The carotid arteries, including the Common Carotid (CCA) and the Internal Carotid Arteries (ICA), are of particular biomedical and clinical interest, since they are prone to atherosclerosis and frequently undergo treatments (usually angioplasty or carotid endarterectomy) to prevent stroke. Stroke is a leading cause of serious, long-term disability and the third leading cause of death, behind disease of the heart and cancer, in the United States. A standard treatment consists of removing the narrowing by surgical procedure such as carotid endarterectomy (CEA), and nowadays, more popular, carotid angioplasty with stenting (CAS) can reopen the narrowing. Both treatments endovascular and surgical are mechanical and require a thorough investigation of the mechanical behavior of the underlying tissues in the carotid arteries. The ICA is very scarcely investigated, even though plaque formation, and consequently CAS or CEA occur in the CCA, the ICA and in the carotid bifurcation. Moreover, most studies available in the literature deal with carotid arteries coming from animals.

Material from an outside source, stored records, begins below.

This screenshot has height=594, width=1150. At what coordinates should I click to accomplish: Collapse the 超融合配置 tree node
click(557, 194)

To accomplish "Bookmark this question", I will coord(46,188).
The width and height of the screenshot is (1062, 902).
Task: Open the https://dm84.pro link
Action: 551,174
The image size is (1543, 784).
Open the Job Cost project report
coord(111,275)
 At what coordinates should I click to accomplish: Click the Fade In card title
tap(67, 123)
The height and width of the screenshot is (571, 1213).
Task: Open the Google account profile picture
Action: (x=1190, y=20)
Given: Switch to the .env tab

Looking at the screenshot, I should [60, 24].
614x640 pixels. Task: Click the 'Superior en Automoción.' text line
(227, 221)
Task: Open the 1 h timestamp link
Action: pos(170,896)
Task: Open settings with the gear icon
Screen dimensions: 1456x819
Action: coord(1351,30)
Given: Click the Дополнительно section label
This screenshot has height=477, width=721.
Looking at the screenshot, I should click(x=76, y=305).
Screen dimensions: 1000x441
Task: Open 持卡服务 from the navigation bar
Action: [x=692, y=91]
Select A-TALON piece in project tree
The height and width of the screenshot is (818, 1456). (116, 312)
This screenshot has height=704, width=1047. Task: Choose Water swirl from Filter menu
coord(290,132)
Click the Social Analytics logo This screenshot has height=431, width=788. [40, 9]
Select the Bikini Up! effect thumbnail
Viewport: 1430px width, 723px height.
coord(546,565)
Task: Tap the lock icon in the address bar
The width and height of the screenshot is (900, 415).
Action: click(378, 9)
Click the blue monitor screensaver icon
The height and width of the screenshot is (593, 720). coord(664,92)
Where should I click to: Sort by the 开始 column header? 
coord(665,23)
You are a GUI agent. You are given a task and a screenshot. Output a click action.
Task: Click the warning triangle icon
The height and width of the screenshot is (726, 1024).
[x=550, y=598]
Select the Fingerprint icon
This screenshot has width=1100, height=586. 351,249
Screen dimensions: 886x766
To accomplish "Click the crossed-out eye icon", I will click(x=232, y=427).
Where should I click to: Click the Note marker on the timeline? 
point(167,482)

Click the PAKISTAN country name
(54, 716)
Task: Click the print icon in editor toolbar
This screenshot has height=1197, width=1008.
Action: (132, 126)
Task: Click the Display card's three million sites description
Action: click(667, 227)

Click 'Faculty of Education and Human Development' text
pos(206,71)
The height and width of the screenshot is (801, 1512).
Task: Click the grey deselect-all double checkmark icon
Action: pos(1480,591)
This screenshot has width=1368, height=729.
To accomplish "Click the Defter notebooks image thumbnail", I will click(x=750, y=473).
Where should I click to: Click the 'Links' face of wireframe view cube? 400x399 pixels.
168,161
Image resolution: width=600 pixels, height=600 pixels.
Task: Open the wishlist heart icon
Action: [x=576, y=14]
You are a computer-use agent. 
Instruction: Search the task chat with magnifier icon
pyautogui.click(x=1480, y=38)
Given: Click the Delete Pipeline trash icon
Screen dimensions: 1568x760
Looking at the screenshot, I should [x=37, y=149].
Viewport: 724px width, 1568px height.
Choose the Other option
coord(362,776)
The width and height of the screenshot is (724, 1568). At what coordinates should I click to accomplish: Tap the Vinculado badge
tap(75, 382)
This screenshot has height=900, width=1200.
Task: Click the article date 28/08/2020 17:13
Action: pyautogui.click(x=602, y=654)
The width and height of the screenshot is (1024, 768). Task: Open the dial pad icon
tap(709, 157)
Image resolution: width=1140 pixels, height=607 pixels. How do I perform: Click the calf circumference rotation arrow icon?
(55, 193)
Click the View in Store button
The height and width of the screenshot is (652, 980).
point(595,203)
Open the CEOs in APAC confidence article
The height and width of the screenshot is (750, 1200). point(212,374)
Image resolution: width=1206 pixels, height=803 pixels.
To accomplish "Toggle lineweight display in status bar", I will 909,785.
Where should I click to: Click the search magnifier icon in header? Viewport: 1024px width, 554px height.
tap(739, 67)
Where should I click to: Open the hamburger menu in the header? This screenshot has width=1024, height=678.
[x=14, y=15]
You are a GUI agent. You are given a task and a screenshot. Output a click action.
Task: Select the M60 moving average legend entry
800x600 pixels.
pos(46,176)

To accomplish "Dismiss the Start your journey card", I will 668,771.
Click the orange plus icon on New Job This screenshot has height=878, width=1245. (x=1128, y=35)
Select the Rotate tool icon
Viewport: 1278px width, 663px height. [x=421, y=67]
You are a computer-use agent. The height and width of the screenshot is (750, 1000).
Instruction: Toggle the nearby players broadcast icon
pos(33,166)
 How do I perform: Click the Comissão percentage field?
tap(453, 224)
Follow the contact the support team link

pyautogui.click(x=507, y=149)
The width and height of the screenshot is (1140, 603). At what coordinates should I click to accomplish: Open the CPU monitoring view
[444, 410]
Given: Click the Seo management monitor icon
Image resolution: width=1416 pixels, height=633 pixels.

Therefore, the aim of this study is to determine the mechanical behavior of human CCA and ICA, and subsequently the adventitial and media-intima composite layers by means of extension-inflation tests at different axial stretches. Moreover, the residual stretches of the adventitia and media-intima tubes and the stress-free configuration of the intact wall, the adventitia and the media-intima composite have to be determined in order to complete the required set of data. The stress-free configuration was determined by measuring the geometries and the curvatures of stress-free specimen strips oriented in the circumferential and the axial directions. These data are used for the determination of constitutive parameters for an existing nonlinear anisotropic constitutive model for arteries and their constituent tissues. The separation of the vessel wall into major layers (adventitia and media-intima composite) is a step towards modeling the next level of hierarchy in the structure. Each layer can be described by a unique set of material parameters and an appropriate strain-energy function and used for finite element analysis.